Do you think that this overall scheme is a backdoor plan by WSU to use Murfin and MWCB to build a residence hall and bypass Regent facility construction policies and requirements like was Bardo’s original plan with Shocker Hall?
Surely not…….
The initial plan for a residence hall that was awarded by WSU to Dave Murfin, Nestor Weigand, Jr., Ivan Crossland, Jr., and Steve Barrett (MWCB) also included Steve Clark of Clark Investment Group and Johnny Stevens of March Oil Company. Were Clark and Stevens part of the MWCB group that got permission to build the private apartment complex?
The original pro forma from MWCB/Clark/Stevens that got them the project as a residence hall showed a return of $52M – yes, $52,000,000 – to WSU over the 30 year life of a bond. How in the world could WSU turn down $52M in revenue that would go to housing and would then go to MWCB (and Clark and Stevens is they are part of the private apartment project) as a private facility? What was the “financial concern” from Bardo that shelved the project as a WSU residence hall that then turned into a private apartment complex? Was $52,000,000 not enough?

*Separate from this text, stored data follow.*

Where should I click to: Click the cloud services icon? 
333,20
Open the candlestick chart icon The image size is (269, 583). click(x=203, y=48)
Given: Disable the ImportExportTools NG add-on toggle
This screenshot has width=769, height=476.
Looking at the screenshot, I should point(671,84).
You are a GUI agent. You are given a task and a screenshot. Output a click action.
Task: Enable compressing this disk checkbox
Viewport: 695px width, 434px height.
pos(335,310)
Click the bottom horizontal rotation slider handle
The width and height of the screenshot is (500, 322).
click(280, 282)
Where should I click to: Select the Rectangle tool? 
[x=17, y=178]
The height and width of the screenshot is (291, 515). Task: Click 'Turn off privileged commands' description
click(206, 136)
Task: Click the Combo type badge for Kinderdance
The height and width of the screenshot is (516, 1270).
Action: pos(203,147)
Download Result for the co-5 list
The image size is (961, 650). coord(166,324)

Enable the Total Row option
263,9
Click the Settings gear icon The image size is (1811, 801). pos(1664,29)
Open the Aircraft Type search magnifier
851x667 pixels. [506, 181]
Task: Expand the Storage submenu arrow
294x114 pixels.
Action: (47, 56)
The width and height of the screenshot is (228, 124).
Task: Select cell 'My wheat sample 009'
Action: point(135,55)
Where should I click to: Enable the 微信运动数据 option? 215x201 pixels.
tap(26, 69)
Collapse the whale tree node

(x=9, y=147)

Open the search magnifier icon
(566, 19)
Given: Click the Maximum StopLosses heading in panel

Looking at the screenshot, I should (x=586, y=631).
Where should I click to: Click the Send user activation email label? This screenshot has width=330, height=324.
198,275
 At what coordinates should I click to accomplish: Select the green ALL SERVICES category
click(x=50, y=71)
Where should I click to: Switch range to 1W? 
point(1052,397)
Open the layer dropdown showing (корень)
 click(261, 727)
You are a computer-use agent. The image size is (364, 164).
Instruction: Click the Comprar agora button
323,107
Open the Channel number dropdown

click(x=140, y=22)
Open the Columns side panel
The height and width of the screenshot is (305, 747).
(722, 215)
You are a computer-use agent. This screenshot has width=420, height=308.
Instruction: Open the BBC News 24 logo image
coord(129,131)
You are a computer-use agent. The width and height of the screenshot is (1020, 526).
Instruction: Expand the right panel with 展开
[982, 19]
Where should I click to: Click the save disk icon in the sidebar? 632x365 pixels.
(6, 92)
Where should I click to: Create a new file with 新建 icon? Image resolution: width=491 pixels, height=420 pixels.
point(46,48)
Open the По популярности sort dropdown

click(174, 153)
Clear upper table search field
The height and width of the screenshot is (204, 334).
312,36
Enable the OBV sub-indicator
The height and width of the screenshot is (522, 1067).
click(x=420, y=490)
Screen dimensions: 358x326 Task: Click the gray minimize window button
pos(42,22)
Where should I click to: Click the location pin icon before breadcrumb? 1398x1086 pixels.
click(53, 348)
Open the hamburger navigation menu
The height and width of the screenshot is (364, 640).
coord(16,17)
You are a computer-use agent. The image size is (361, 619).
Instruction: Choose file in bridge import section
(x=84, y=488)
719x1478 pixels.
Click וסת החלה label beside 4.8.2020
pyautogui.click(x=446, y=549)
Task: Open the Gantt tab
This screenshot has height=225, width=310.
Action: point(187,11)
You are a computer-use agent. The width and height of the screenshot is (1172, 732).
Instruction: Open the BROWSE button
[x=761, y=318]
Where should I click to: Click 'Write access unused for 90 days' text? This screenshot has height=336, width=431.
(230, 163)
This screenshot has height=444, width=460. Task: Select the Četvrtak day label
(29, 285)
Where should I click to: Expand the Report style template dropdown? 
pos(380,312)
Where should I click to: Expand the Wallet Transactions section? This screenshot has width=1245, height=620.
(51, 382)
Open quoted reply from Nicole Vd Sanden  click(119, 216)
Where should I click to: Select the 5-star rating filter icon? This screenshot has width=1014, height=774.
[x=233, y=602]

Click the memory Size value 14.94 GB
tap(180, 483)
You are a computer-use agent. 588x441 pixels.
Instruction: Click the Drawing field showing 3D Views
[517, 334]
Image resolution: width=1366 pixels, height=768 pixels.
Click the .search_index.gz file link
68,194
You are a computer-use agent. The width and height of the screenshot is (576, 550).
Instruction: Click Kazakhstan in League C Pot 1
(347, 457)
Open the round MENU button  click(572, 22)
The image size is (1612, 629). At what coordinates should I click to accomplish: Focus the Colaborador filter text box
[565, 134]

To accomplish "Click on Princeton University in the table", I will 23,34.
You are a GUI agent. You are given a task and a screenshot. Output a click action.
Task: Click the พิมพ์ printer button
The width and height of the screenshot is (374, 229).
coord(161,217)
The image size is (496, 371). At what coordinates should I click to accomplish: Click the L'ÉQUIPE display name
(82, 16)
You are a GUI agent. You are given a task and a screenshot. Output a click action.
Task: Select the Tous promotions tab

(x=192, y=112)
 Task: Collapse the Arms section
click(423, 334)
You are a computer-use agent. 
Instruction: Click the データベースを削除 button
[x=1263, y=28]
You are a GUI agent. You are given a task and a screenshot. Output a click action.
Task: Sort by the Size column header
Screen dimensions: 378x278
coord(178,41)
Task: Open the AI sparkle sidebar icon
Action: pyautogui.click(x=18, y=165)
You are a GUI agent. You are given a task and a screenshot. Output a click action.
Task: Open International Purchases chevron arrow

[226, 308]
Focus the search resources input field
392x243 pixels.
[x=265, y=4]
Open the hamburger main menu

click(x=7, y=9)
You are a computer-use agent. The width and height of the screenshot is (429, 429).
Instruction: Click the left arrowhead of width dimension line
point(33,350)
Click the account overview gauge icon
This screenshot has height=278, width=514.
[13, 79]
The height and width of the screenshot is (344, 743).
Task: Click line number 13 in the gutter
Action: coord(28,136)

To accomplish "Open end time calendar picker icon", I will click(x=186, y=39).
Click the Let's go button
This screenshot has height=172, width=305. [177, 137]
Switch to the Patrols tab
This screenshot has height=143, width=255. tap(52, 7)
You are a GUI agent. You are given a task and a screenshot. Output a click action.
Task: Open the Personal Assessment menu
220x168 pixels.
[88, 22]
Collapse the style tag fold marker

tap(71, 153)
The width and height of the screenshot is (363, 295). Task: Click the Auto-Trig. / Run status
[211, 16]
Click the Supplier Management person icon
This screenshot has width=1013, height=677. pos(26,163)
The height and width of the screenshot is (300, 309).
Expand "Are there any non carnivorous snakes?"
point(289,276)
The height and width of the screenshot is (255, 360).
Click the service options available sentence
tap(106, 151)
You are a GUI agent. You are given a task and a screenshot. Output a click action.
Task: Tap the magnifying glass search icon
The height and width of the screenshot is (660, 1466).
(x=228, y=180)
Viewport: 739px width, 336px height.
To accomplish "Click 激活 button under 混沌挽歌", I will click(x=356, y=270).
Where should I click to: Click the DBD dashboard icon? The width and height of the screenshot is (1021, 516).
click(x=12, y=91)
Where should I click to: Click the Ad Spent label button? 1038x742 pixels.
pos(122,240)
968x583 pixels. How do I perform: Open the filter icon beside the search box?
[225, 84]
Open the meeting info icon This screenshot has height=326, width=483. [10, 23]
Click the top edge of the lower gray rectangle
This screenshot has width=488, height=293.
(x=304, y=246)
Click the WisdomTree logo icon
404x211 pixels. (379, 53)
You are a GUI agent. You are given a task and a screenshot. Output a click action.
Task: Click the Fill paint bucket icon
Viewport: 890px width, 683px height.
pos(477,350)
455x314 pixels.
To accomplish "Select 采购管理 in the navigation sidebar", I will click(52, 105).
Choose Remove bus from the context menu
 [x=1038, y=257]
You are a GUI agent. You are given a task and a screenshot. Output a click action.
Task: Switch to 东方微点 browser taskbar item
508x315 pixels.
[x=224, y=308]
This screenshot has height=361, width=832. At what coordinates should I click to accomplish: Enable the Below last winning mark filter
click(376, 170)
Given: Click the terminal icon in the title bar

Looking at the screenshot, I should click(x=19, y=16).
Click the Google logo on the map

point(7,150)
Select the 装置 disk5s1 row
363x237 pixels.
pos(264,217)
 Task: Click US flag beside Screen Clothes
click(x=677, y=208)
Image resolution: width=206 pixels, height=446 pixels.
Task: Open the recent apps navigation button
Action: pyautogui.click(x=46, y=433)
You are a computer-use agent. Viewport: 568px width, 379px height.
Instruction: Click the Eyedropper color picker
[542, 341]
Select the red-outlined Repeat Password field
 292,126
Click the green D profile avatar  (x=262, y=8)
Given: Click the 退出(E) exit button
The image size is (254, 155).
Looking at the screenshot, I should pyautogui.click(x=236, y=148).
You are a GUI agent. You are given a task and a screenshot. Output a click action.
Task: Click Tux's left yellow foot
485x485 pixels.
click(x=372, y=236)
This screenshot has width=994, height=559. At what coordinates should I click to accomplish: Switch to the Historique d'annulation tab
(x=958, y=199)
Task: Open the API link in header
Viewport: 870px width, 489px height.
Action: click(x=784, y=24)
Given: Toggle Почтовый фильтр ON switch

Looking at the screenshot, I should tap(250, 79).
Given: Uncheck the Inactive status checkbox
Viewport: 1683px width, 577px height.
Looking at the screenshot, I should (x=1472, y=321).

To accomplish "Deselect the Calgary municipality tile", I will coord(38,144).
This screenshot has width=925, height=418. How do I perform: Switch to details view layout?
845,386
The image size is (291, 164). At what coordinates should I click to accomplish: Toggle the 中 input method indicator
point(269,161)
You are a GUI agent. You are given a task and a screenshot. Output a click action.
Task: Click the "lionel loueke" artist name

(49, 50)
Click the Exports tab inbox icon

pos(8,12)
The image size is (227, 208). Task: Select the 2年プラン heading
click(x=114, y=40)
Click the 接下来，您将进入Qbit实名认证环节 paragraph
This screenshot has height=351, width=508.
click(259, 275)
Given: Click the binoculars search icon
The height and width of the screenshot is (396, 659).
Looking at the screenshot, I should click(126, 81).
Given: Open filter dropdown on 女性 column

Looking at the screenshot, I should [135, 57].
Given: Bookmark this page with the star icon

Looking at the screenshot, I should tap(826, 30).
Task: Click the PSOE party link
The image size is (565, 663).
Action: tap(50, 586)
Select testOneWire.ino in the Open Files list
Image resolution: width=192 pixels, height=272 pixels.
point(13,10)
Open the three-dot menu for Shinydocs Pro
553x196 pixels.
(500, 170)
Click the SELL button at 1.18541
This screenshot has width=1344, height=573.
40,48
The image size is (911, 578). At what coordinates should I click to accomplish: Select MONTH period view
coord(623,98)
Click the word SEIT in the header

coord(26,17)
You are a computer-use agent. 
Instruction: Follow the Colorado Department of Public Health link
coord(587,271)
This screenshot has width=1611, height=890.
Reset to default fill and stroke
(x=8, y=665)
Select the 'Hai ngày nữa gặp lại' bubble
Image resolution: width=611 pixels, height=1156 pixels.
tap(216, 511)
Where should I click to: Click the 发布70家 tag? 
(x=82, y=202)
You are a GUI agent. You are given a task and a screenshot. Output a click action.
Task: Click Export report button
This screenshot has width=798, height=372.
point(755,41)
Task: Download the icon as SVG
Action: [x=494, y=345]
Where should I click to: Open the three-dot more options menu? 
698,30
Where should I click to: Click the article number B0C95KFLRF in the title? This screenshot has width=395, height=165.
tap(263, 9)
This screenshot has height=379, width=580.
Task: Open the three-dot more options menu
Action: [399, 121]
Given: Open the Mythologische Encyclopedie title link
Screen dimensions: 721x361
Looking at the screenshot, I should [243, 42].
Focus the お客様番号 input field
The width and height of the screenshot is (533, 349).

Fake Pres. Bardo • Oct 21, 2017 at 4:15 pm
The reason isn’t so much as money as theme. If WSU built a new dorm that’s “old thinking”, but a private partnership is “new” so it has to be better.
I think its similar to groups that have a good hearted mission statement; the groups then believe thay are infallible because their mission statement says they are doing good. Much like animal rights and animal adopting groups. If we just outright killed stray dogs and cats with cheap efficient bullets, look at how much more money and resources these groups would have to feed and shelter the homeless people of their community.
As always,
Fake Pres. Bardo
WSU Administration does enough "cooking" • Oct 12, 2017 at 12:10 pm
Apparently all the “cooking” the administration is doing with the books, the numbers, enrollment, badges, senior citizen homes and everything else unethical they are doing, they simply can’t allow any more “cooking” on campus. This is just another way for them to fatten the wallets of those who financed the project. It literally gets more ridiculous every day.